Book Review - The Way Things Were

by Aatish Tazeer (Picador) ISBN 9781447272724 

At thirty-something, Skanda is living and studying Sanskrit in New York City when his father dies. Skanda accompanies his father’s body to Kalasuryaketu, a remote Indian village where his father will be laid to rest. This is his father’s birthplace and the backdrop to his parents’ passionate but ill-fated relationship that ended when Skanda was ten. 

Reconnecting with family and friends in India takes Skanda on a journey of discovery that re-shapes his outlook on life. It deepens his understanding of these people, of suffering and survival and of his father’s teachings. He owes his own abiding love for Sanskrit with its golden thread of ancient Indian history to his father. 
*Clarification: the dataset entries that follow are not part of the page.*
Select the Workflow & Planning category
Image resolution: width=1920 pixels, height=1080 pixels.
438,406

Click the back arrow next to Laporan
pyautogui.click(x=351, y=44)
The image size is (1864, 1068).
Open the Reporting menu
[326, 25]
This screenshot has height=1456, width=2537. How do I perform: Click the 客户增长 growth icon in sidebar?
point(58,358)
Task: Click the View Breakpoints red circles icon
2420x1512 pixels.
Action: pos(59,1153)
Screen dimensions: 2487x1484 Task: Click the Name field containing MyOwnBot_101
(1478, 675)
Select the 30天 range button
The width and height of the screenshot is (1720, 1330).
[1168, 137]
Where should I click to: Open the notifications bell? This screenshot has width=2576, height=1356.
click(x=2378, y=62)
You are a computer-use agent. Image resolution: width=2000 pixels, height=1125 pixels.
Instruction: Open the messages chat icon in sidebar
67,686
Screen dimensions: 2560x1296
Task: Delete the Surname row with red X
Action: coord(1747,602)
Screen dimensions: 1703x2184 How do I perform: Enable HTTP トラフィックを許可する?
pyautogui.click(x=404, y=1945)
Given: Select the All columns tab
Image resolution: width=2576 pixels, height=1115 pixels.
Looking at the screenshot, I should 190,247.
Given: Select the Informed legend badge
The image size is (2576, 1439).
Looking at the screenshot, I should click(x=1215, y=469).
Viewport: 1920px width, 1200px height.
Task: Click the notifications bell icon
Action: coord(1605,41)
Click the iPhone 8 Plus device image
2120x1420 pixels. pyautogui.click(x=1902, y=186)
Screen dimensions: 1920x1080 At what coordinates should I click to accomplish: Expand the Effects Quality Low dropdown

The 565-page (times two) adventure that I undertook with Skanda captivated me so completely that I am considering reading the book for a third time, a unique idea in my book-reading history. 

Aatish Tazeer, 36, lives in New Delhi and New York. His writing is poetic but unsentimental. I find his rich vocabulary and etymological take on words fascinating. His previous three books have enjoyed literary acclaim. He and his mother are journalists. His father, as Governor of Punjab, was assassinated in 2011 for opposing a law criminalising blasphemy.